Short problem -
Copy out, word for word, the entire abstract below on preventing fire emergencies in premises by monitoring the gas medium.

Excerpt provided -
---+---

A method for preventing the emergency resulting from fires in the premises through operative control over a gas medium
DOI:
https://doi.org/10.15587/1729-4061.2020.194009Keywords:
emergency, fire in the premises, current measure of recurrence, increment of states, gas environment, recurrence plotAbstract
A method has been proposed to prevent anthropogenic emergencies caused by fire in the premises, based on using the current measure of increment recurrence in the vector of the gas environment state in order to detect possible dangers of maintenance personnel injuries and equipment destruction in the premises. The proposed measure makes it possible to monitor the dynamics of the gas environment state and to identify dangerous states caused by the emergence of fires in the premises at a facility. It has been shown that the gas environment in the premises a means for the transition of impacts from a source of ignition when danger appears in the form of a fire. We verified the proposed method using an example of detecting danger in the form of ignitions of alcohol and paper in a model chamber, which simulated a no hermetic location of an object. It has been established that the estimation of the probability of recurrence of increments in the states of the gas environment tends to increase from zero to 0.5 for alcohol and 0.6 for paper before the moment of the start of a fire. One should note that a sharp and periodic change in the probability estimate is characteristic of the growth trend in the estimation of the probability of recurrence of increments in the gas environment state. It was revealed that there is a random change of phase states corresponding to the mode of the dynamic stability in the dynamics of increments before the emergence of a danger caused by the ignition of a material. The estimate of the probability of recurrence of increments becomes close to zero when danger emerges in the form of ignition of a material. Such a situation corresponds to the loss of dynamic stability of the state of the gas environment. After that, there are the individual random recurrence points, which belong to the region of the main diagonal of the recurrence plot in the dynamics of increments. Further development of the danger under consideration leads to the chaotic nature of increments in the gas environment state.

---+---

Information shown -
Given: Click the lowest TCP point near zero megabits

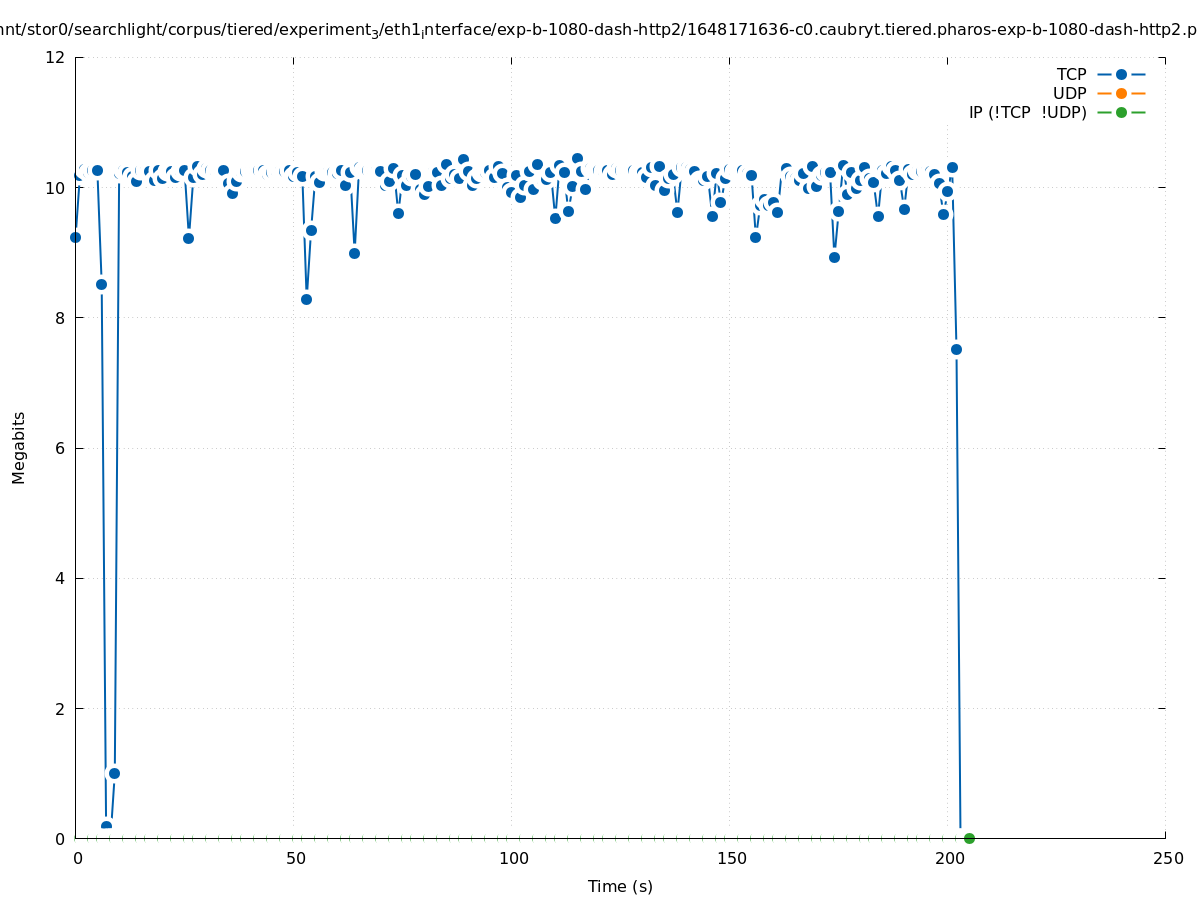Looking at the screenshot, I should [x=106, y=826].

---+---

Exercise solution -
A method for preventing the emergency resulting from fires in the premises through operative control over a gas medium
DOI:
https://doi.org/10.15587/1729-4061.2020.194009Keywords:
emergency, fire in the premises, current measure of recurrence, increment of states, gas environment, recurrence plotAbstract
A method has been proposed to prevent anthropogenic emergencies caused by fire in the premises, based on using the current measure of increment recurrence in the vector of the gas environment state in order to detect possible dangers of maintenance personnel injuries and equipment destruction in the premises. The proposed measure makes it possible to monitor the dynamics of the gas environment state and to identify dangerous states caused by the emergence of fires in the premises at a facility. It has been shown that the gas environment in the premises a means for the transition of impacts from a source of ignition when danger appears in the form of a fire. We verified the proposed method using an example of detecting danger in the form of ignitions of alcohol and paper in a model chamber, which simulated a no hermetic location of an object. It has been established that the estimation of the probability of recurrence of increments in the states of the gas environment tends to increase from zero to 0.5 for alcohol and 0.6 for paper before the moment of the start of a fire. One should note that a sharp and periodic change in the probability estimate is characteristic of the growth trend in the estimation of the probability of recurrence of increments in the gas environment state. It was revealed that there is a random change of phase states corresponding to the mode of the dynamic stability in the dynamics of increments before the emergence of a danger caused by the ignition of a material. The estimate of the probability of recurrence of increments becomes close to zero when danger emerges in the form of ignition of a material. Such a situation corresponds to the loss of dynamic stability of the state of the gas environment. After that, there are the individual random recurrence points, which belong to the region of the main diagonal of the recurrence plot in the dynamics of increments. Further development of the danger under consideration leads to the chaotic nature of increments in the gas environment state.